In addition to the scale advantages that come with being the largest player in the market -- and the higher R&D budget that comes with it -- Cisco benefits from inertia among IT managers. Cisco's reputation for high-quality products and customer support make it the preferred provider of risk-averse IT managers, and many IT managers have bought Cisco switches for as long as they have been available. It is unlikely that a manager would suddenly change vendors unless product quality goes downhill.

In addition to switches, Cisco also has a strong market share in routers. However, the company faces more competition in this arena from the likes of Juniper and others. Juniper and Cisco have split the market for high-end core routers, and Juniper has successfully stolen market share from Cisco in carrier routers over the last year.

However, it is unlikely that Juniper will be able to make a significant dent in Cisco's market share in either of its core markets; Cisco is simply too big and too integrated into its customers operations.

Meanwhile, HP is distracted by the declining PC market, which is sure to continue its downward trajectory as tablets, smartphones, and similar devices increasingly perform the most useful tasks that only PCs used to be able to do.

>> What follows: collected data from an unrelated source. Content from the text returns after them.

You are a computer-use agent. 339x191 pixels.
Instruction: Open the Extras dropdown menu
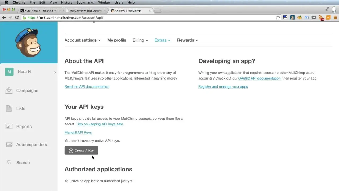pos(162,40)
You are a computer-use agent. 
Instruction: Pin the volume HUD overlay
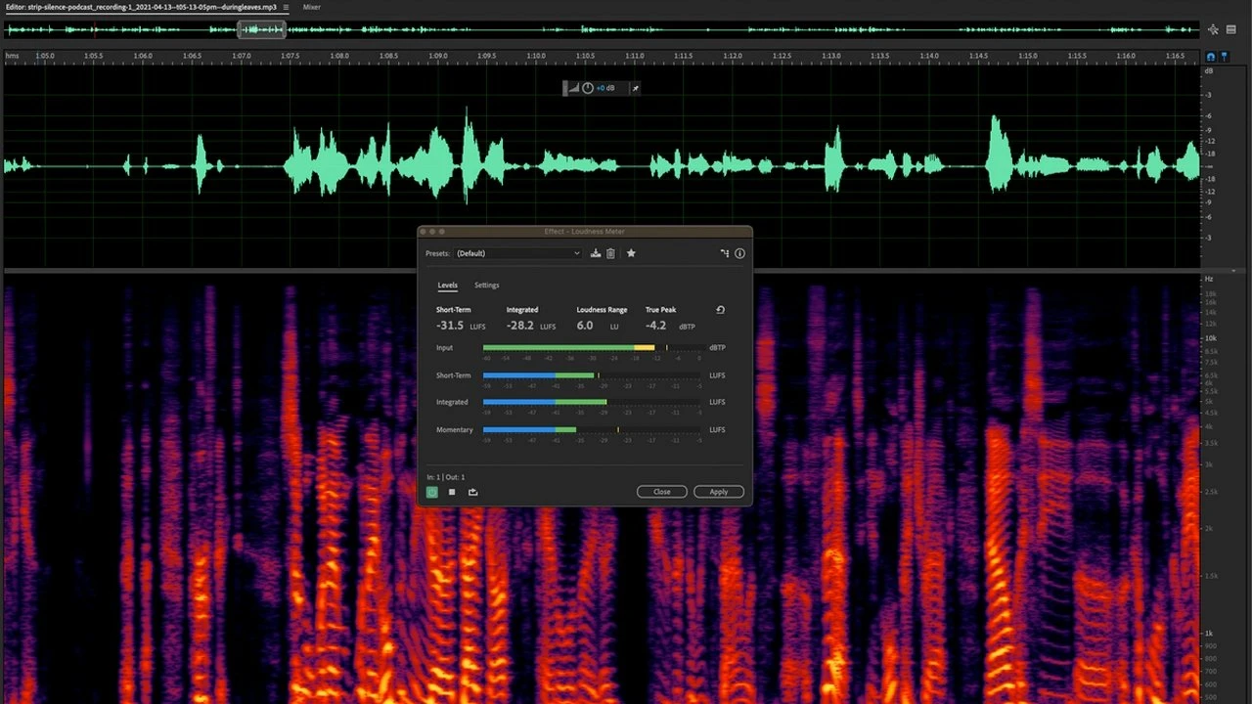(x=635, y=88)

In addition, Cisco's investment in server technologies -- one of HP's core markets -- makes HP's future look quite dim.

Bottom line

Cisco will look quite different in 20 years than it does today; the technology sector is simply too innovative to permit routers and switches to persist in their current form for that amount of time. However, Cisco's dominant share of these markets make it likely thatCiscowill lead the innovation -- or at least catch up quickly.

In the meantime, investors can enjoy the company's high and stable market share -- and the high and stable profits that come with it. A 15 earnings multiple for a growing company in an overheated market may be too good of a deal for long-term investors to pass up.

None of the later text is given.